Auch Eltern oder Lehrer können sich schnell strafbar machen

„Die hohe Zahl der Kinder, die im Zusammenhang mit Kinderpornografie ermittelt werden, zeigt die Unbedarftheit, mit der heute mit solchen Bildern umgegangen wird, die dann meistens über Chatgruppen untereinander geteilt werden“, sagt Jan Reinecke, Landesvorsitzender des Bundes Deutscher Kriminalbeamter (BDK). Seit 2021 ist so eine Tat ein Verbrechenstatbestand und soll nicht mit unter einem Jahr Haft bestraft werden. Kinder dagegen sind strafunmündig. Trotzdem wird zunächst gegen sie ermittelt. Bei Jugendlichen und Heranwachsenden wird in Hamburg in der Regel das Jugendstrafrecht angewandt.

Bei den Ermittlungen können auch schnell Eltern mit ins Visier der Polizei geraten, wenn sie bei ihrem Nachwuchs Kinderpornografie auf dem Handy entdecken und im Glauben, beispielsweise den Lehrer darauf hinweisen zu müssen, die Bilder weiterleiten. Auch ein Lehrer würde sich strafbar machen, wenn er kinderpornografische Inhalte nicht sofort löscht oder sie sogar selbst weiterleitet – und sei es in bester Absicht.

BDK bezeichnet 2021 eingeführte Strafverschärfung als „schlecht gemachtes Gesetz“

Für Reinecke ist das ein Paradebeispiel für ein schlecht gemachtes, realitätsfernes Gesetz. „Hier werden in nicht unerheblicher Zahl Personen kriminalisiert, die ich nicht als klassische Pädokriminelle sehe, gegen welche ein hartes Vorgehen gerechtfertigt und nötig ist“, so Reinecke. Zudem binden die Ermittlungen bei der Kripo personelle Ressourcen, die besser im Kampf gegen die wirklich pädophilen Täter eingesetzt wären.
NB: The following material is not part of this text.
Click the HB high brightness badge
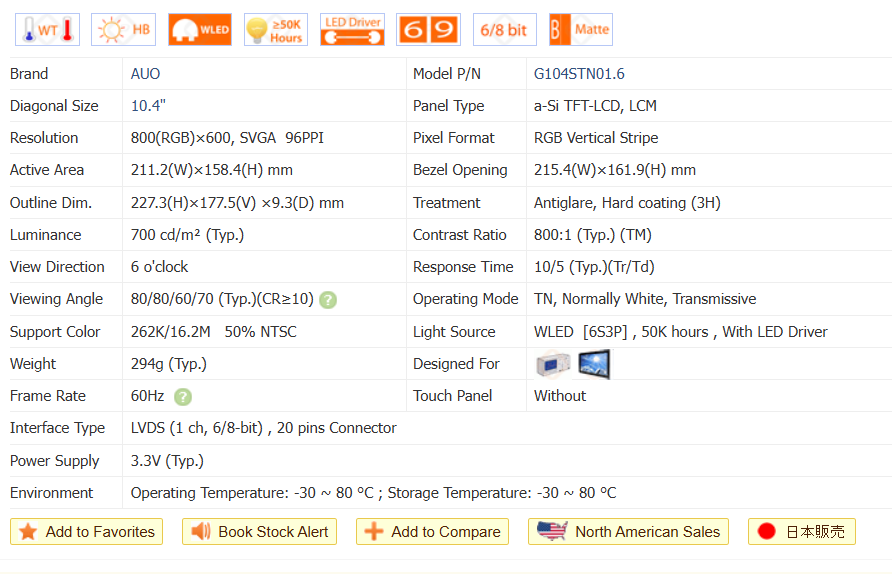The image size is (892, 574). 123,30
Dass es so viele Fälle gibt, liegt am National Center for Missing & Exploited Children, kurz NCMEC, einer 1984 gegründeten halbstaatlichen Einrichtung in der USA, die mithilfe von Google & Co. – dazu gehören auch die Anbieter von Messengerdiensten ebenso wie Dropbox, iCloud oder Gmail – das Internet und Chats nach Kinderpornografie durchstöbern und Fälle dokumentieren. Dabei geht es nicht nur um Fotos und Videos. Auch Chatverläufe, in denen Kinder zu sexuellen Handlungen aufgefordert werden, werden gemeldet. Die Suche nach solchen Inhalten geschieht völlig verdachtsunabhängig.

Fälle werden aus den USA den deutschen Sicherheitsbehörden gemeldet

Wird ein strafbarer Inhalt gefunden, der von einem Computer in Deutschland stammt, wird NCMEC informiert. Von dort wird das Bundeskriminalamt eingeschaltet, was die Fälle wiederum an die jeweils zuständigen Landeskriminalämter weitergibt. Bei der Suche nach den Bildern kommt bei den großen Anbietern von sozialen Medien auch Künstliche Intelligenz zum Einsatz.

Dabei sind es nicht nur Kinder, die durch ihr unbedarftes Handeln ins Visier der Strafverfolgungsbehörden geraten. „Auch die Oma, die an der Ostsee am Strand ihren Enkel nackt beim Planschen fotografiert und in den Familienchat stellt, kann so eine Beschuldigte werden“, sagt Reinecke. Den Ermittlungsbehörden und der Justiz seien auch in solchen Fällen durch die gesetzliche Vorgabe die Hände gebunden. Auch hier würde ein Verfahren wegen eines Verbrechenstatbestands eingeleitet.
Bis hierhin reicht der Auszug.